It's hard to decide what I love the most: photographing insects and other animals around my gardens or identifying the insects I see and then learning about how they fit into the patterns of life around me.
Once again I want to sing the praises of BugGuide.net and its community of volunteer entomologists for their help and expertise.
A few days ago I was doing my afternoon walkabout, using my newly "discovered" tripod, and capturing the images of just about any animal I could find. One of those animals was a fly that looked suspiciously like a very large mosquito, over 1/2" in length. Thanks to the tripod, I was able to get a reasonable series of photos and look at the little beastie with a more discerning eye.

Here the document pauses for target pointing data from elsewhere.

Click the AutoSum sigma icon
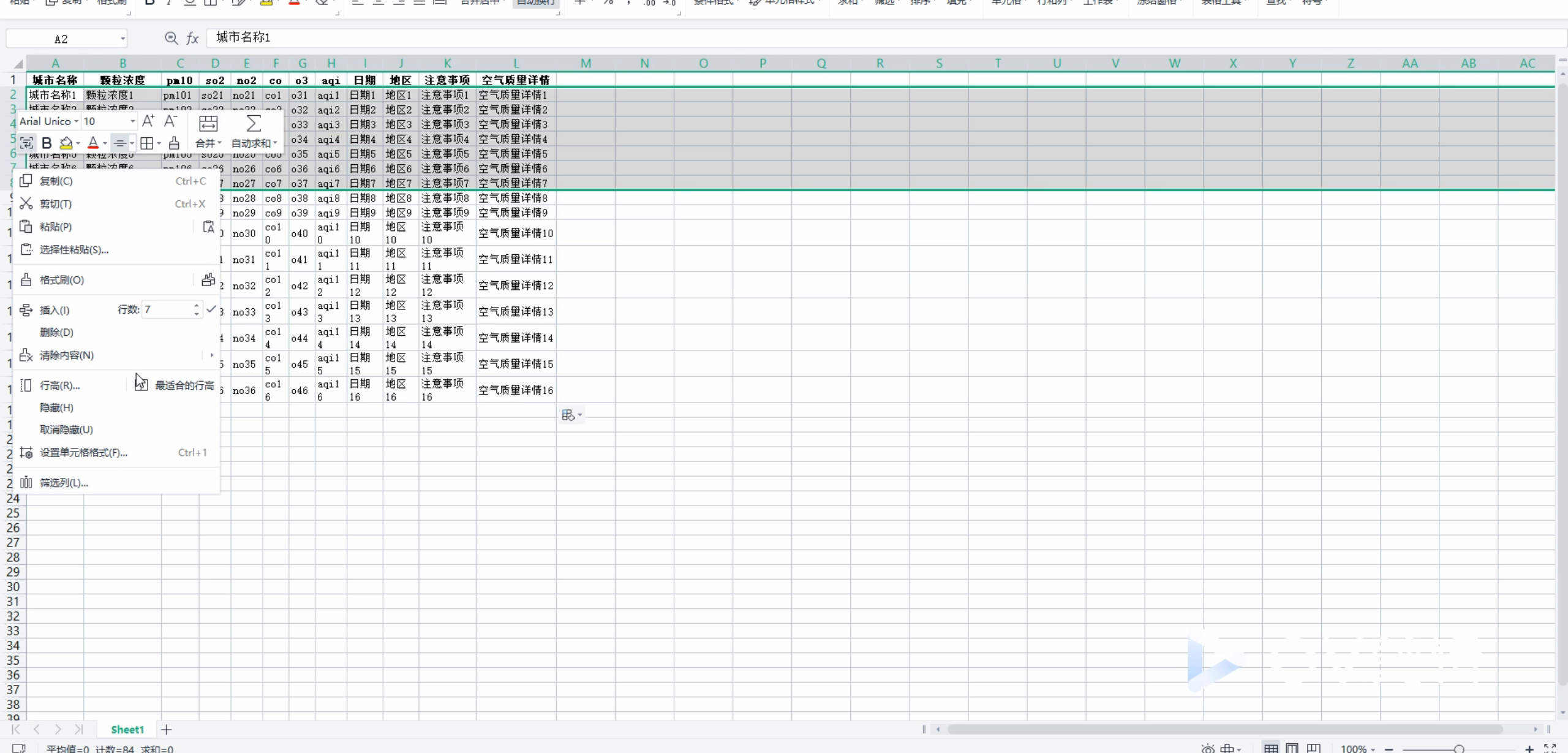This screenshot has width=1568, height=753. (x=253, y=124)
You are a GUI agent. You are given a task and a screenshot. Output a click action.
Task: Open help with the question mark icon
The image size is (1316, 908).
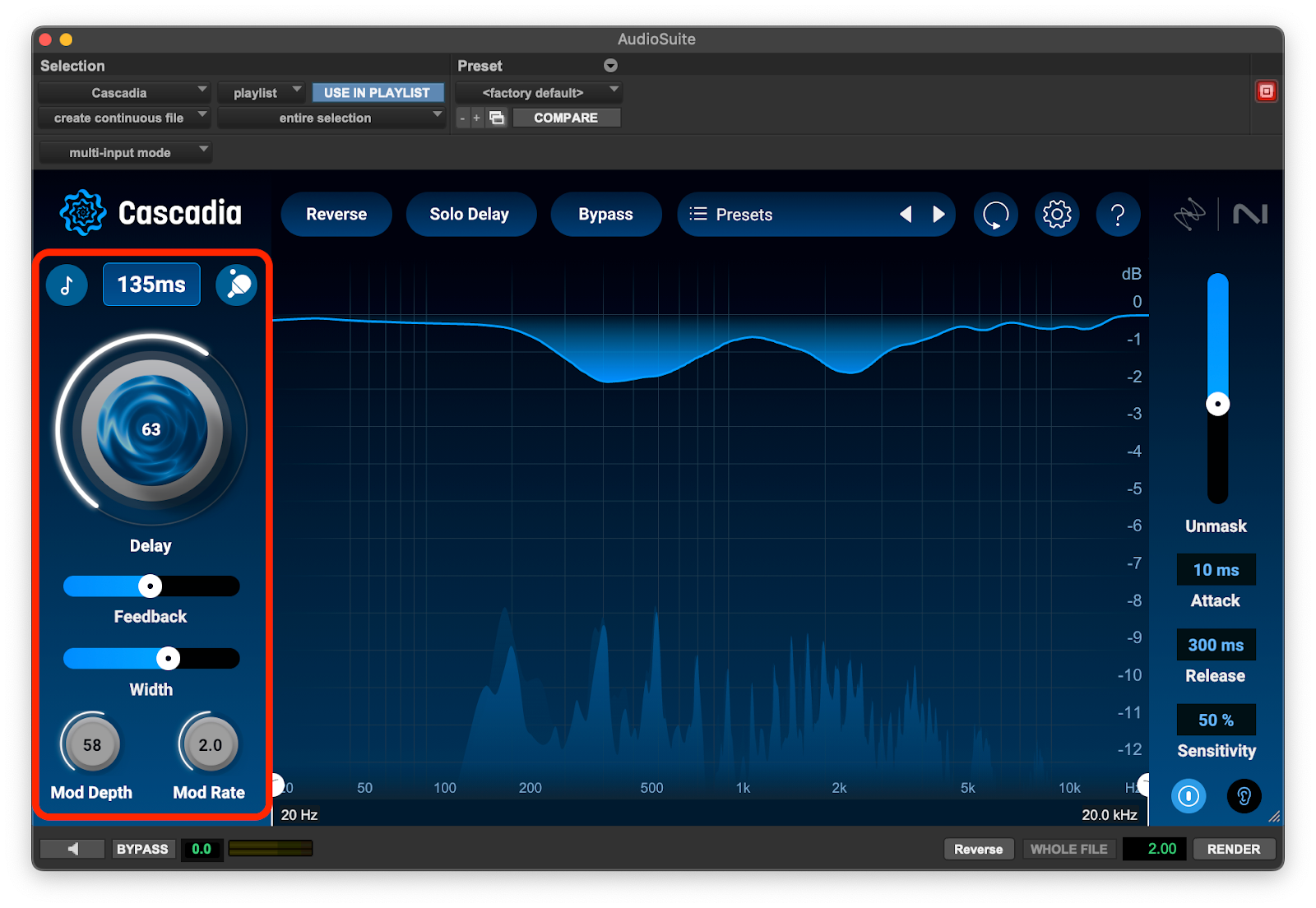[x=1118, y=215]
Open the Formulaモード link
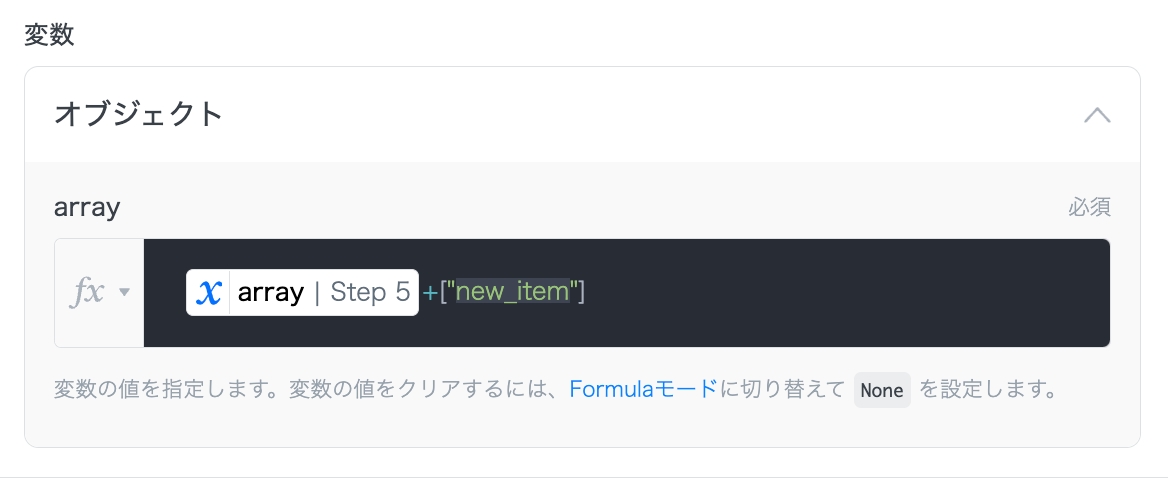 (x=643, y=389)
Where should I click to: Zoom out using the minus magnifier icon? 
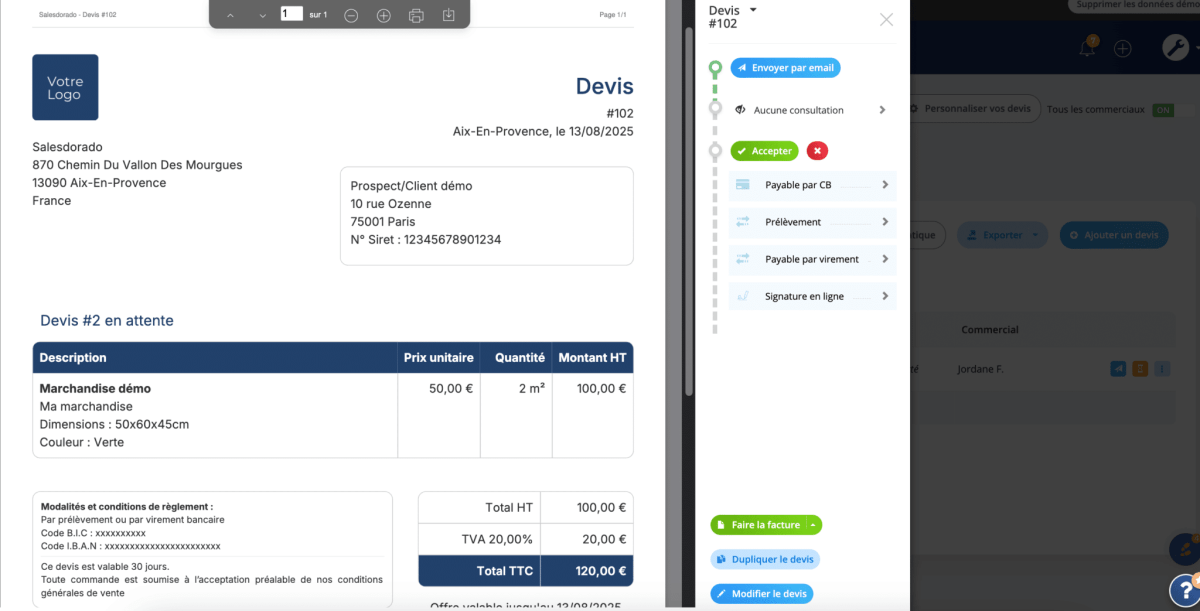click(x=350, y=15)
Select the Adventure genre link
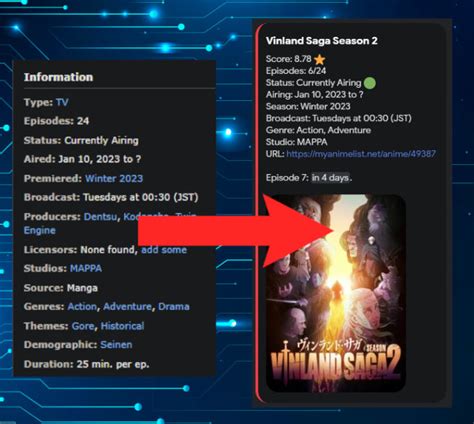 click(127, 307)
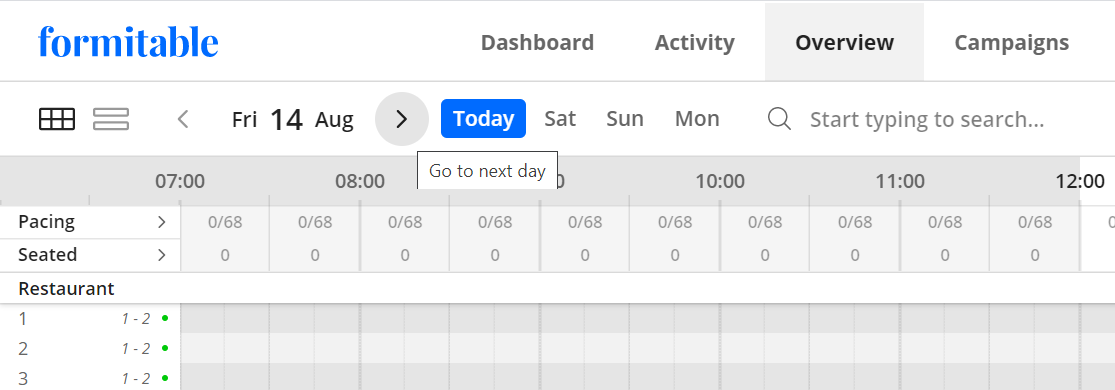The width and height of the screenshot is (1115, 390).
Task: Open the Activity tab
Action: coord(695,43)
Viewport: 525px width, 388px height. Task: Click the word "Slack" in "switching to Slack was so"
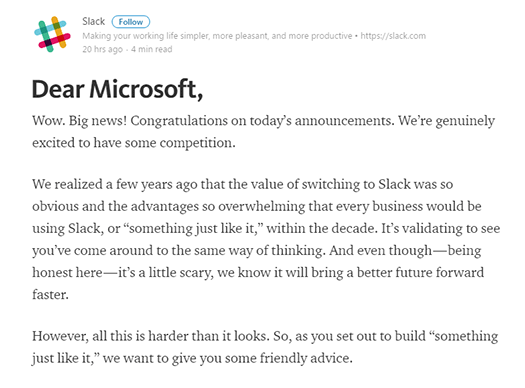(394, 184)
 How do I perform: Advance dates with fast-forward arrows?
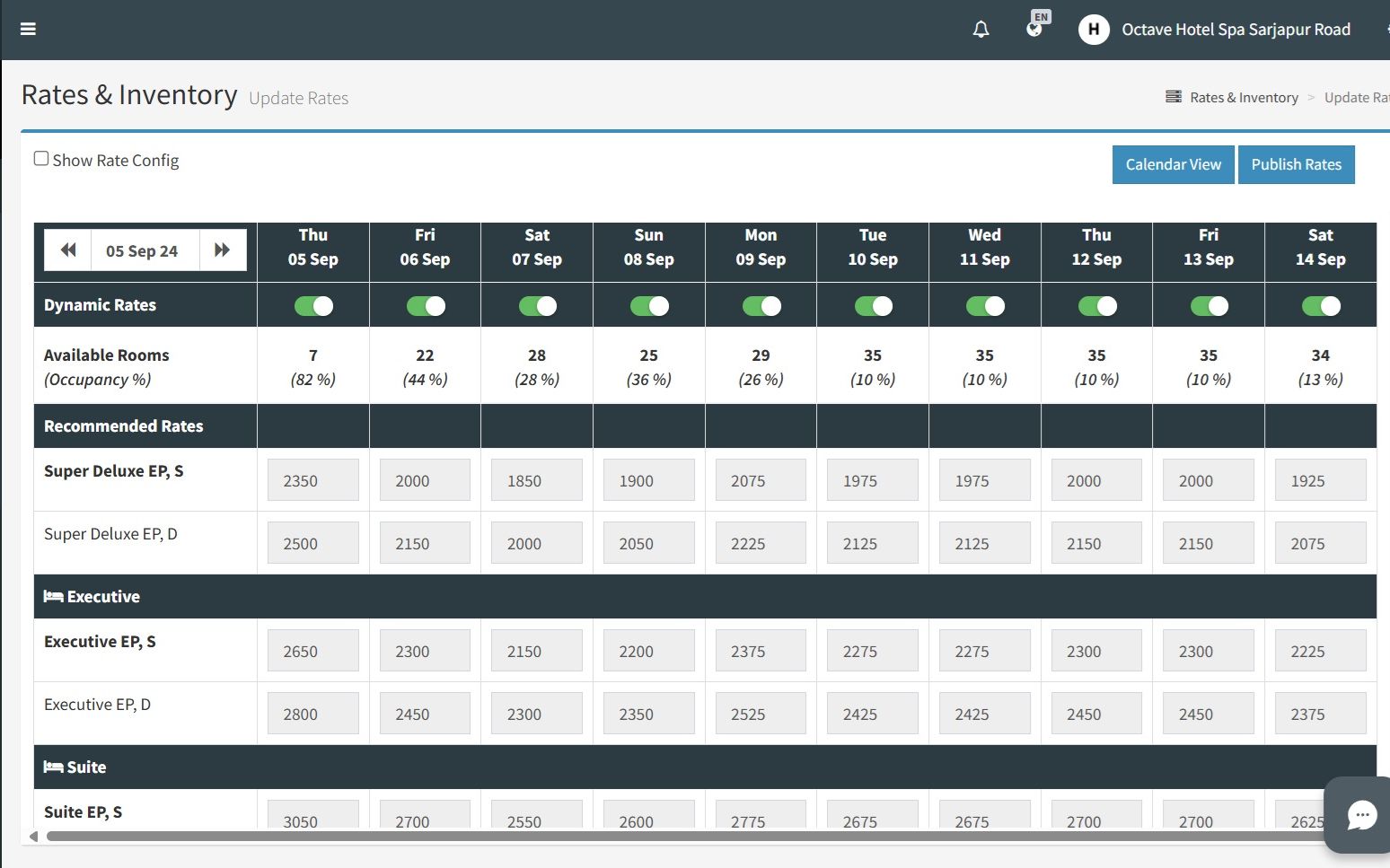222,250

I tried wading through the images of mosquitoes on BugGuide to learn more, but I simply wasn't getting anywhere because I really didn't know what features to focus upon. So I asked for identification help earlier today. Within a few hours, I had my answer - and what an answer it is!
My giant mosquito is known as the Elephant Mosquito or Treehole Predatory Mosquito. In scientific parlance, that's Toxorhynchites rutilus. As larvae, these mosquitoes are actually predators on other mosquito larvae! Best of all, the adults feed at flowers, as mine was doing, and the females do not appear to require a blood meal to lay eggs! I didn't have the slightest clue that predatory mosquitoes existed, so this has really made my night.
What a truly marvelous world we live in!